Steering in-situ low-voltage phase transition from spinel to layered cathode for high-performance zinc-ion batteries

ZnV2O4, as a ternary transition metal oxides (TOMs), has garnered significant attention as a high-performance cathode for zinc-ion batteries (ZIBs) primarily due to its high theoretical capacity and abundance. However, its densely-packed lattice structure and strong coulomb interactions with the guest Zn2+ severely restrict the exposure of active sites and impede the diffusion kinetics. Herein, we propose an innovative in-situ low-voltage phase transition strategy and successfully trigger thorough phase transition of spinel-structured ZnV2O4 to layered-structured Zn3(OH)2V2O7⋅2H2O (ZnVOHNSs). In-depth mechanism analysis reveals that a thorough and efficient transition reaction necessitates meticulous control of the external driving force, reaction kinetics, and the reactant. The activated ZnVOHNSs with large lattice spacing and abundant oxygen vacancies provides an unobstructed pathway for accelerated ion diffusion and abundant exposed active sites for ions storage.

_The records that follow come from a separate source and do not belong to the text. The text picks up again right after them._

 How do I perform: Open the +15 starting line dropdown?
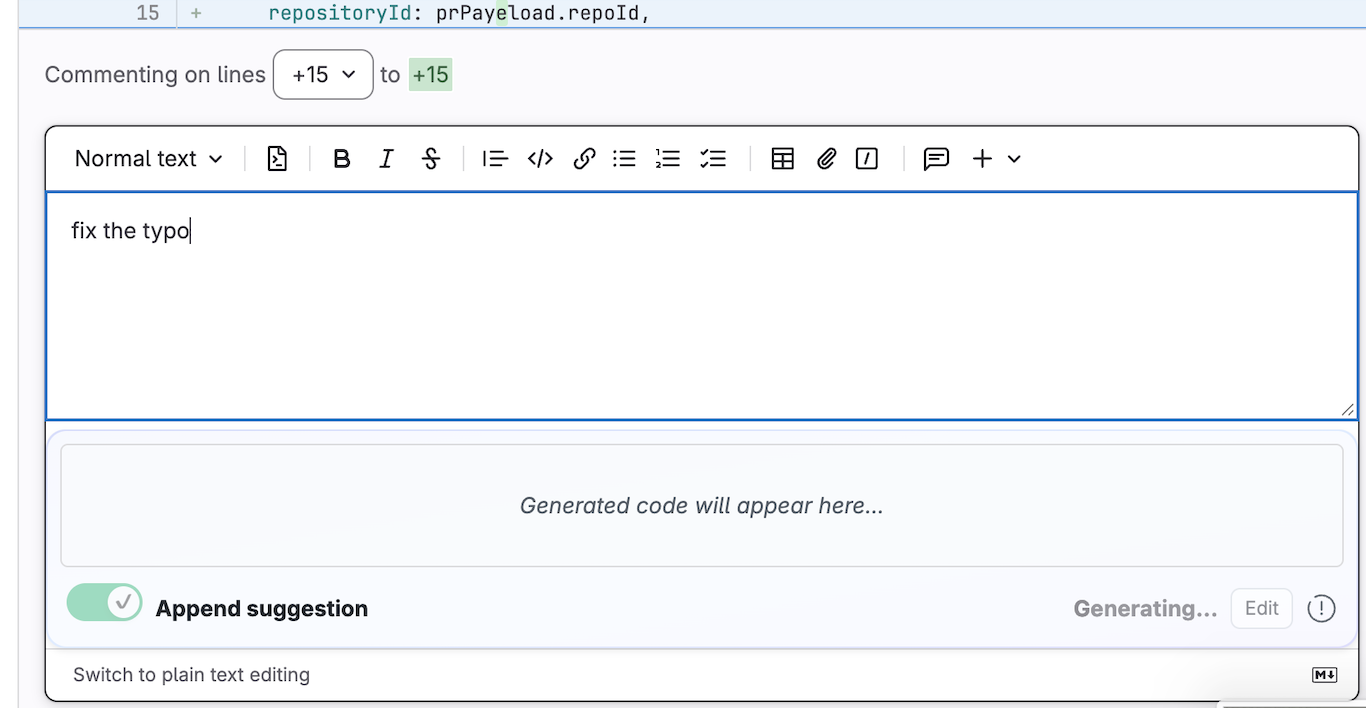[323, 75]
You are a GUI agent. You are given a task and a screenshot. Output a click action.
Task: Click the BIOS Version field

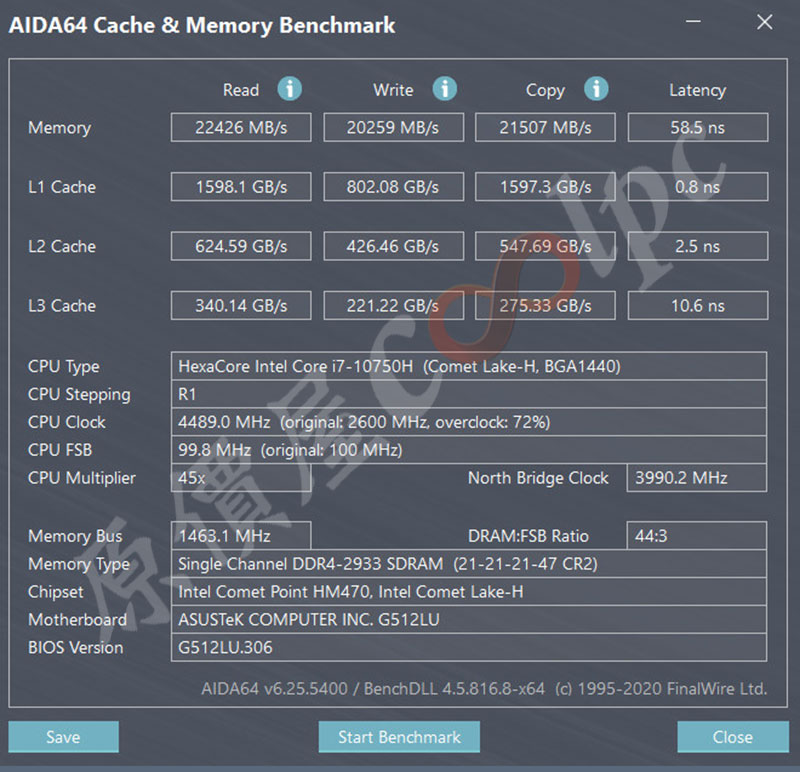coord(469,648)
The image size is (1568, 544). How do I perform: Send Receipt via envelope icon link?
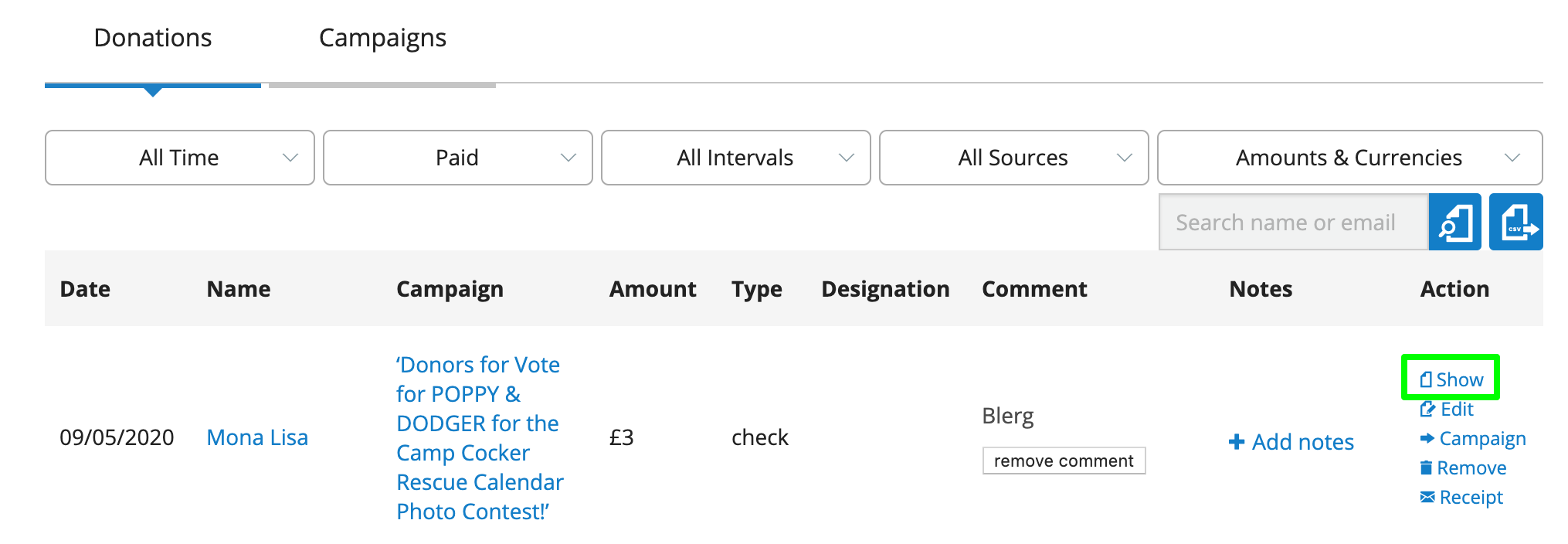click(x=1427, y=498)
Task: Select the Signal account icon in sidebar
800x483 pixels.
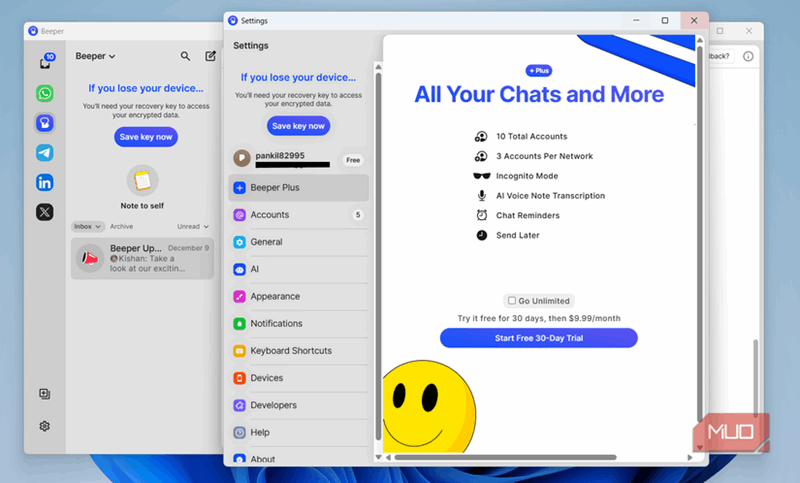Action: pos(45,123)
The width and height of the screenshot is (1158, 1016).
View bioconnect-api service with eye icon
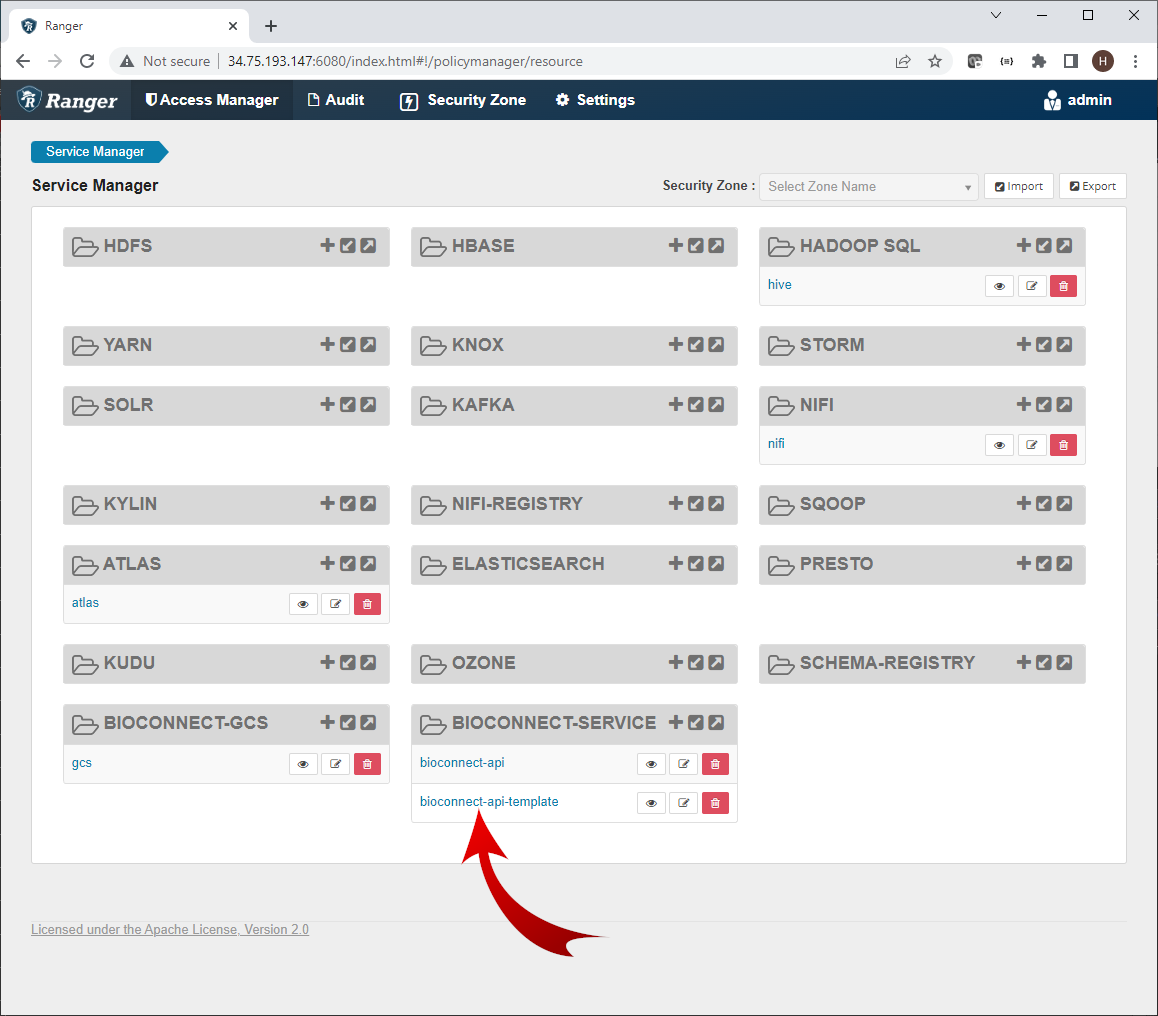pyautogui.click(x=651, y=764)
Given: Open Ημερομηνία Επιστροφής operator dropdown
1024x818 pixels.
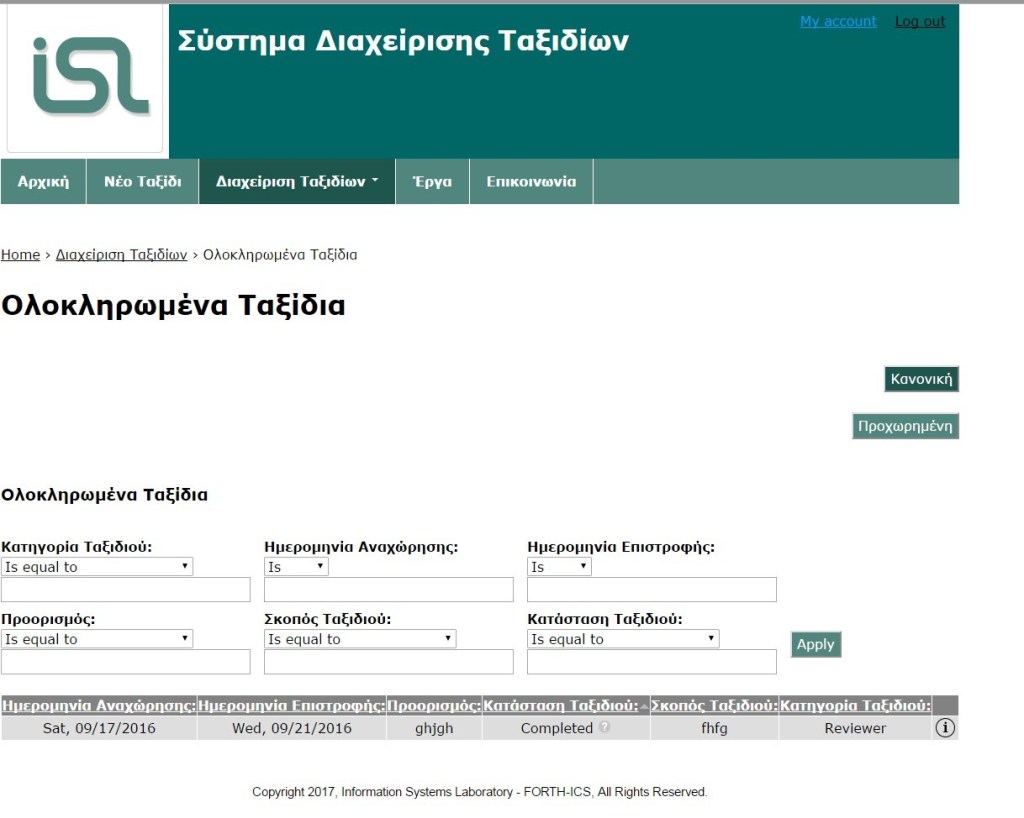Looking at the screenshot, I should pos(559,567).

Moreover, the inherent structure stability of ZnVOHNSs ensures exceptional reaction stability and reversibility during the Zn2+ intercalation/deintercalation process. Benefiting from these merits, the activated ZnVOHNSs cathode exhibits high reversible capacity and extraordinary rate capability (achieving 369 and 233 mAh g−1 at 0.1 and 20 A g−1, respectively), which exceeds most reported cathode materials in ZIBs. This work unveils the critical phase transition mechanism and offers insight into electrode design for advanced batteries.